-------- INPUT RECORDS

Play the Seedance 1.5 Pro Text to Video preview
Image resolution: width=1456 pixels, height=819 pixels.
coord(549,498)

----------------
-------- INPUT RECORDS

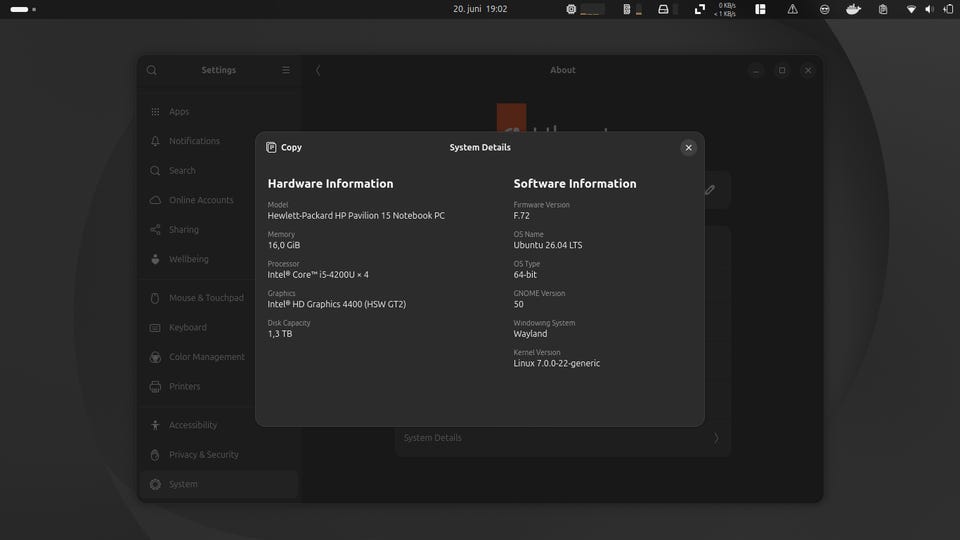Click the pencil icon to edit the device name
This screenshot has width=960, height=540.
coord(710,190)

----------------
-------- INPUT RECORDS

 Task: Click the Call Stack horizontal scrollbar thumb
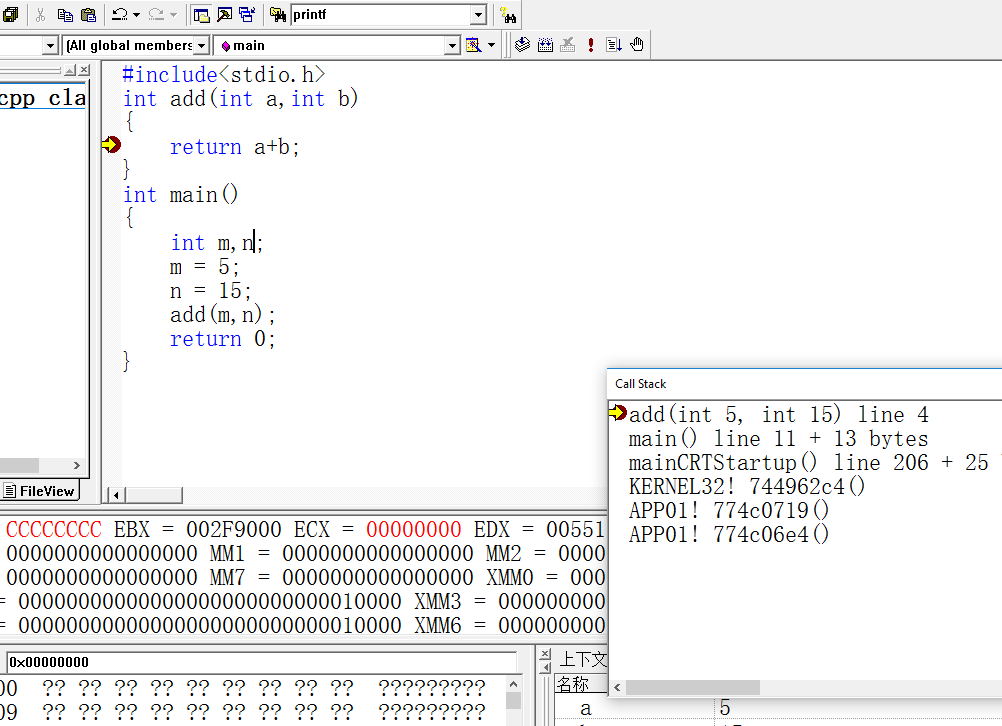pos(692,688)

----------------

• _PROBLEM REQUIREMENTS_
Can you turn the material from the line with "Task: Click the" to the line with "pos(692,688)" into a numbered list, leaving out blank lines and the pictures?

• _FULL OUTPUT_
1.  Task: Click the Call Stack horizontal scrollbar thumb
2. pos(692,688)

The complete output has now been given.